The event, dubbed “Relax and Chill at First Sunday Social,” was coordinated primarily by members of the Graduate Student Assembly’s newly formed Service Committee — established in response to the viral incident in the Hall of Graduate Studies last May in which a white graduate student called the police on a black graduate student napping in a common room. The service committee, which hosts events and coordinates collaborations between New Haven and the graduate student body, was created, in part, to increase diversity and inclusivity within the University. The event, which serves as an inclusive social space for graduate and professional students, was planned by the assembly in partnership with the School of Medicine and the Graduate School of Arts and Sciences’ Office for Graduate Student Development and Diversity.

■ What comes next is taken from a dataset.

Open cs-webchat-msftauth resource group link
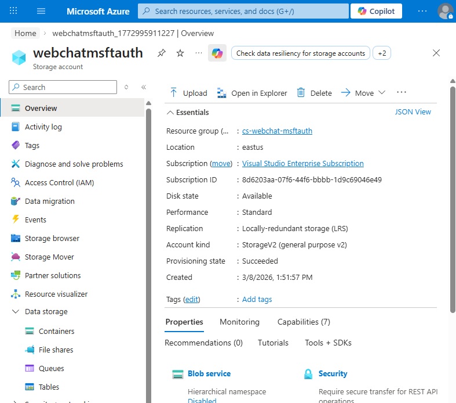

“The initial idea behind the event was during the end of the semester last year, there was a lot of tension with a sense of community here at Yale,” said Patrice Collins GRD ’22, co-chair of the service committee. “We wanted to have an event where students could come and just relax and chill and not have to deal with some of the tensions that were in outcome of the national presence of some of the racial things that were happening on campus.”

“Relax and Chill” comes amid discussions across the University over diversity and inclusion in the wake of the viral Hall of Graduate Studies incident. In May, Dean of the Graduate School of Arts and Sciences Lynn Cooley, Yale Police Chief Ronnell Higgins, Secretary and Vice President for Student Life Kimberly Goff-Crews and other administrators hosted listening sessions in which students could voice their concerns over issues such as campus police activity and University responses to discrimination.

The University also piloted an optional orientation program, known as “Transitions,” to acclimate first-year graduate students to the Yale and New Haven communities. According to Michelle Nearon, associate dean for graduate student development and diversity, the program’s goal is to “create a more inclusive campus community.”

At the Graduate Student Assembly, events like “Relax and Chill” are the product of ongoing discussions about diversity and inclusion, said Stephen Gaughran GRD ’21, chair of the Graduate Student Assembly.

“Last year and over the summer we had many discussions about how the GSA could be more proactive about issues of diversity, equity and inclusion in GSAS and on campus,” said Gaughran.

Karim Khalifeh GRD ’19 said he frequently attends graduate student social events such as “Relax and Chill” as they give him the opportunity to meet people from other departments.

“Usually I come because it’s a really nice social opportunity. I think as graduate students we don’t have a lot of platforms to meet people from other programs,” he said.

Khalifeh said even as an international student he does not feel underrepresented among the graduate student body. The graduate student population is “diverse enough,” Khalifeh added.

Other students hailed the “Relax and Chill” event as a means of drawing people of different backgrounds together, whether that would be in regards to ethnic and racial diversity or variation of academic pursuits.

“[Relax and Chill]’s not just a white, all-male frat house. I’ve never seen this many types of people at the same event,” said Nathan Nguyen GRD ’20.

The Service Committee is one of five Graduate Student Assembly committees, which include academics and professional development, facilities and health care, transit and security as well as publicity.